2. The wing-folding limiting device according to claim 1, characterized in that the plug pin (23) is provided with a second recess (232), the second recess (232) and the first recess (231) penetrating;

a fifth groove (233) is formed in one side, away from the second groove (232), of the plug pin (23);

one end of the rope (3) wound on the plug (23) is wound on the opening of the second groove (232) and the fifth groove (233).

3. A folding wing limit device according to claim 1, characterized in that the second limit plate (21) is provided with a fourth recess (212) for the cutting element (13) to pass through.

4. A folding wing limit device according to claim 3, characterized in that the second limit plate (21) is provided with a through hole (211) through which the rope (3) passes;

the through hole (211) is positioned on one side of the plug pin (23) which is away from the fourth groove (212).

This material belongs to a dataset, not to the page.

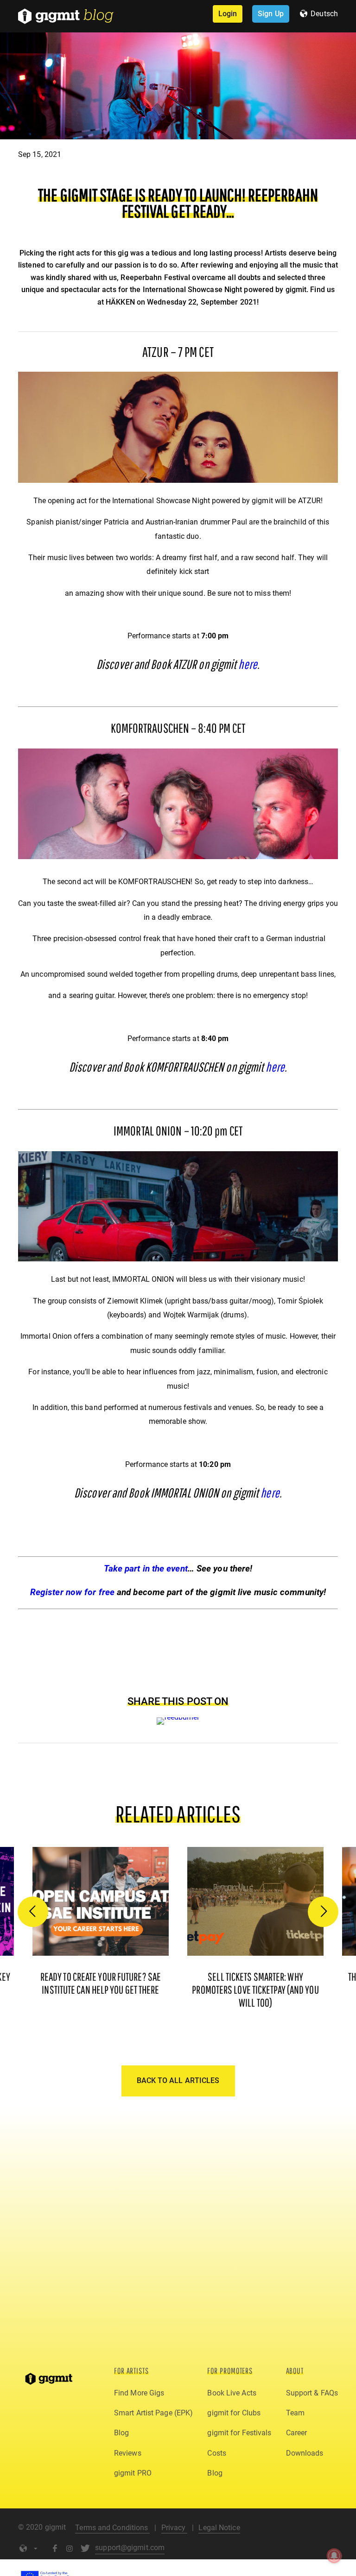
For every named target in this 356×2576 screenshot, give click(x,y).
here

5. The folding wing limiting device of claim 1, characterized in that the boss (14) includes a base (141) and a mesa (142);

the base (141) is arranged on the first limiting plate (11);

the table top (142) is arranged on one side of the base (141) away from the first limiting plate (11); the upper edge of the table top (142) facing the pin hole (15) is higher than the upper edge of the base (141) facing the pin hole (15), and the lower edge of the table top (142) facing the pin hole (15) is flush with the lower edge of the base (141) facing the pin hole (15).

6. A folding wing comprising a stop device for a folding wing according to any one of claims 1 to 5.